What to do:
At the line containing "You are a computer-use", begin setting down the entries exactly, and stop only after the last line.

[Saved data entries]

───

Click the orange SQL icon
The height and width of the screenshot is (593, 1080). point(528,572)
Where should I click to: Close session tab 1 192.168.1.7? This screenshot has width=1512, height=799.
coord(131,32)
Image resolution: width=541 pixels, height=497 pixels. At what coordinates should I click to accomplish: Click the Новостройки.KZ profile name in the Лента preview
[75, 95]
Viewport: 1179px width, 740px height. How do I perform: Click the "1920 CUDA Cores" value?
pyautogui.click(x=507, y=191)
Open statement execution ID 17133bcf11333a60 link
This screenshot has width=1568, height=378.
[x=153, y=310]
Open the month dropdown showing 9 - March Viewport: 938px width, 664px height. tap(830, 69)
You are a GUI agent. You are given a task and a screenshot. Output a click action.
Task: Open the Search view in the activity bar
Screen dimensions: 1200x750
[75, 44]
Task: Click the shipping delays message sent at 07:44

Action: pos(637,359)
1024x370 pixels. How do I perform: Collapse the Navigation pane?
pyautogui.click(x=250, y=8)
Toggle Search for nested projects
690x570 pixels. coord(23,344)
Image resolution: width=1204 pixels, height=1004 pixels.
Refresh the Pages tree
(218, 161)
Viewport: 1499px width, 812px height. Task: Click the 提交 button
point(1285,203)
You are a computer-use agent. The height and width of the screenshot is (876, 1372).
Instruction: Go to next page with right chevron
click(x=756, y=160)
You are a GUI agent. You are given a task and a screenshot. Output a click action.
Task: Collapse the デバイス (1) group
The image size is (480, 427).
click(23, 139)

───

Response below:
You are a computer-use agent. The height and width of the screenshot is (876, 1372).
Instruction: Go to next page with right chevron
click(x=756, y=160)
You are a GUI agent. You are given a task and a screenshot. Output a click action.
Task: Collapse the デバイス (1) group
The image size is (480, 427).
click(23, 139)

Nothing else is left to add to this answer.